The March 14 briefing - followed later that day by Prime Minister Jacinda Ardern announcing the decision - is one of hundreds of documents released en masse yesterday afternoon outlining government policy-making during the Covid-19 emergency.
The documents show early decision-making on border controls and closures - prior to March 14 - was intended only to slow the spread of Covid-19 in order to buy the health system time to prepare for its expected unavoidable arrival.
This changed when the World Health Organisation declared the virus a global pandemic on March 12, with officials noting the number of cases globally had increased 13-fold in the three months prior.
"If our borders remain as open as they are now, there is a risk current people flows to New Zealand would precipitate more cases and fuel early stages of an epidemic here. Other countries have seen a few initial cases rapidly escalate into very high peaks of cases in a matter of days," the March 14 briefing said.
Airlines warned they were "deeply worried" about the consequences of such a move and expected the "entire market to Europe and the US would dry up".
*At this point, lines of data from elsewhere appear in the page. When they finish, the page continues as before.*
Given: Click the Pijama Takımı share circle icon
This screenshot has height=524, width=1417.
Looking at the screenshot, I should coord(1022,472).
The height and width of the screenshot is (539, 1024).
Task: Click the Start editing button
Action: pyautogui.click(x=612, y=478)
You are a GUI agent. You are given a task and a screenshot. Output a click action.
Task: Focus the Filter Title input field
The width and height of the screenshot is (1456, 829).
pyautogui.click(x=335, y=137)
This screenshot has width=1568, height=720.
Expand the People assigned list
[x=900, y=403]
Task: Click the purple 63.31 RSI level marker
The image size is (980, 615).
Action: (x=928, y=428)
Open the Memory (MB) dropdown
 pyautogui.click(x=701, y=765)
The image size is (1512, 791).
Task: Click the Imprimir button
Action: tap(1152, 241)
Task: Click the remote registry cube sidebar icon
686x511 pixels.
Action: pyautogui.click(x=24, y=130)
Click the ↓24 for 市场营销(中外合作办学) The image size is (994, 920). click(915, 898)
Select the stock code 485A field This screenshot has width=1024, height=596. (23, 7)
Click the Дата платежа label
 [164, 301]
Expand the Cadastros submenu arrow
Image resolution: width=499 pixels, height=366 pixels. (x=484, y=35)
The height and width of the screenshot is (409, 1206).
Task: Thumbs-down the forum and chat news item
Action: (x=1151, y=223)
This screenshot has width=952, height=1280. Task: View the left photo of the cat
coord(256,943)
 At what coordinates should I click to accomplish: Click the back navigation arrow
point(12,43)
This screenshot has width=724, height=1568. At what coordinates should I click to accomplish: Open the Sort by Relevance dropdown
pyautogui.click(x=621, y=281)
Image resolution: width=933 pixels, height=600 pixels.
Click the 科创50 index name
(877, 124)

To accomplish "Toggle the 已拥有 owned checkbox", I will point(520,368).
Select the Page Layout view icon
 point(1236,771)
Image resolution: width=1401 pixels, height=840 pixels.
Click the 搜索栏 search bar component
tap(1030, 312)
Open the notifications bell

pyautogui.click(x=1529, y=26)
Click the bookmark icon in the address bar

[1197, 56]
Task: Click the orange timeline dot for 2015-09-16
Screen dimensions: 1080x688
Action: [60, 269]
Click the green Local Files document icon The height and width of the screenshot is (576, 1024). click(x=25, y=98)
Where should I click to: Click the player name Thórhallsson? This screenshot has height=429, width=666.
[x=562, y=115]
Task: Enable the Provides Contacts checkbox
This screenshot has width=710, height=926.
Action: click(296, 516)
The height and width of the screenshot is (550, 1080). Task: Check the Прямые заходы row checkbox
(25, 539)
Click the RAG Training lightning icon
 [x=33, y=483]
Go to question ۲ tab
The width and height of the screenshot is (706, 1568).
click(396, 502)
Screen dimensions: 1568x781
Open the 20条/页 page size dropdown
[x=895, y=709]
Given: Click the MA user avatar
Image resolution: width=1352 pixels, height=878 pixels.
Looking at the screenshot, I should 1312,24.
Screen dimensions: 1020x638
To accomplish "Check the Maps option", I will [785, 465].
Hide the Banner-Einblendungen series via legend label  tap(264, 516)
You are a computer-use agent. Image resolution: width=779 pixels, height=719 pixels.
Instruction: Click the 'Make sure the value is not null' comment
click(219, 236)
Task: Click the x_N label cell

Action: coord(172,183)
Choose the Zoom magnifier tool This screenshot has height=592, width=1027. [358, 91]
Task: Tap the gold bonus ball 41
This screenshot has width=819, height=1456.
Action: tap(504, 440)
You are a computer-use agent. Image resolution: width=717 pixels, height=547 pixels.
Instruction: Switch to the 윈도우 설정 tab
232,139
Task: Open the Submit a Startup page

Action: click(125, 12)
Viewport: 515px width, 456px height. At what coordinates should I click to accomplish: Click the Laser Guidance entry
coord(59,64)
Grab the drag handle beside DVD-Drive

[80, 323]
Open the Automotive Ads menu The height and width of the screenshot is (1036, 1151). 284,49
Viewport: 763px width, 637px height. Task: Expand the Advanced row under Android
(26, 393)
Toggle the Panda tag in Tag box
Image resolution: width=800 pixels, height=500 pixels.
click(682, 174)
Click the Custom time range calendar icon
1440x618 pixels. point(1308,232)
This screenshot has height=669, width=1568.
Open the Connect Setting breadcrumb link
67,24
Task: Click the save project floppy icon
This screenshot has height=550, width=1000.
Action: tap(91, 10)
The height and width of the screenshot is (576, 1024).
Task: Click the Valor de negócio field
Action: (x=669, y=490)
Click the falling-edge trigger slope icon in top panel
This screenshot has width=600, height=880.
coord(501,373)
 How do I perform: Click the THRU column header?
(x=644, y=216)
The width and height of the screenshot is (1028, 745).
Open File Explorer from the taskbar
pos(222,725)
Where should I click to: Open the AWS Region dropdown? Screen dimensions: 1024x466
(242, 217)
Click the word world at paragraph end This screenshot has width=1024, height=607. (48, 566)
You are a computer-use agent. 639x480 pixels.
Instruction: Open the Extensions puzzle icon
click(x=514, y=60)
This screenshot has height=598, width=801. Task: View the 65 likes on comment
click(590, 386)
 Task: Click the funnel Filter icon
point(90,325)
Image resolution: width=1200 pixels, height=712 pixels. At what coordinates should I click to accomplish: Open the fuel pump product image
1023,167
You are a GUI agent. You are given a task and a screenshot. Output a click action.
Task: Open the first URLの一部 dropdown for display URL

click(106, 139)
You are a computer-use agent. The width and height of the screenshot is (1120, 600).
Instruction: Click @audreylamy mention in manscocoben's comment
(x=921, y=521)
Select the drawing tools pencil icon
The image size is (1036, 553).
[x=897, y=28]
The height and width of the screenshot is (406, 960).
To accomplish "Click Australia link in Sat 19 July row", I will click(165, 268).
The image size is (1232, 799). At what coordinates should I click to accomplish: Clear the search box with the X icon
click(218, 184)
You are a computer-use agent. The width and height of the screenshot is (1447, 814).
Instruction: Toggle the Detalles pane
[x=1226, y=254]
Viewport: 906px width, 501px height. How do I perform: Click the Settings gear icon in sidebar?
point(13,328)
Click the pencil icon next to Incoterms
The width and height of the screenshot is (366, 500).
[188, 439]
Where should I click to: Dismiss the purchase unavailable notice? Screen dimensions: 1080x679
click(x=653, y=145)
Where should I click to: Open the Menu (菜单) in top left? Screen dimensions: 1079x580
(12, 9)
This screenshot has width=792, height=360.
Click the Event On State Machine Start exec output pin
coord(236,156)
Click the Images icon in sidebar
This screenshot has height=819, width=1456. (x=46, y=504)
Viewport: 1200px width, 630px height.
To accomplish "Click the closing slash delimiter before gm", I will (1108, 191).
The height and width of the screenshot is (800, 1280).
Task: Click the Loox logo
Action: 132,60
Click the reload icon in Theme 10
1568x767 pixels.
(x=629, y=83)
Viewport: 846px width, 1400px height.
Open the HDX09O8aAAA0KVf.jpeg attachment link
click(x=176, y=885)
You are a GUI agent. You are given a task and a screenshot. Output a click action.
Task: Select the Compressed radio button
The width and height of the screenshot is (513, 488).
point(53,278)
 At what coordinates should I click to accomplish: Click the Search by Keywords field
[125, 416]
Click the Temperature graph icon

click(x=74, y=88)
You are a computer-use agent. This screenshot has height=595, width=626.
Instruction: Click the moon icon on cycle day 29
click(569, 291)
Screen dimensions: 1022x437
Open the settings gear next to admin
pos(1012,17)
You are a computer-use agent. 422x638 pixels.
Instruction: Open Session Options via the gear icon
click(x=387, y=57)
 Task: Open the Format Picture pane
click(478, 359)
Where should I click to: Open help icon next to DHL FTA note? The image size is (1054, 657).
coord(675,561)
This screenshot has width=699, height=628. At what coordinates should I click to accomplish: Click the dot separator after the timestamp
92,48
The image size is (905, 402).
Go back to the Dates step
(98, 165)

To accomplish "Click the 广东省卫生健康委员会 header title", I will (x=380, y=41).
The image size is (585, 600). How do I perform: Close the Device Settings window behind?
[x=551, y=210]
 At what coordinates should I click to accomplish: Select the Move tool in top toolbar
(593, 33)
Officials conceded that the requirements for all visitors to isolate would "have similar effects to a border closure in practice as it acts as a deterrent for visitors, who make up the vast majority of travellers."
The growth in the past few decades of international travel and the New Zealand tourism market also raise the prospect of tens of thousands of tourists being stranded - up to 40,000 European travellers were in-country at the time and expected to return home in the next four weeks.
The briefing noted the collapse of the aviation industry could, without support to maintain key routes, be catastrophic for the air freight market.
Officials noted airfreight accounted for 17 per cent of New Zealand's total value of traded goods, with more than 80 per cent of this usually carried in the bellies of passenger aircraft. Two-thirds of New Zealand medicines also arrive by air.
"These measures will have significant consequences for our ability to import essential goods if we cannot get airfreight into New Zealand."
In the weeks after that emergency cabinet meeting, the government announced a $600m aviation package largely aimed at maintaining key airfreight routes.
In the days following the border restrictions - which came into effect on March 16 - officials expressed concern that visitors were not following self-isolation rules.
"There have been increasing and credible reports from the hospitality, accommodation and conservation sectors that visitors are not complying with self-isolation requirements, and have no intention of doing so."
Briefings said police spot checks have "revealed that recent arrivals to New Zealand do not have a clear understanding of self-isolation requirements."
The travel restrictions were subsequtently tightened, removing thre ability of temporary visa holders to traveller here and expanding self-isolation requirements to even travellers from Covid-free pacific islands.
Pre-Covid, the country saw around 20,000 travellers arrive from overseas each day. By March 9 this was down to 5300. By March 16, numbers were down to 1360. It is understood in the past few weeks there have been days where this number has dropped to zero.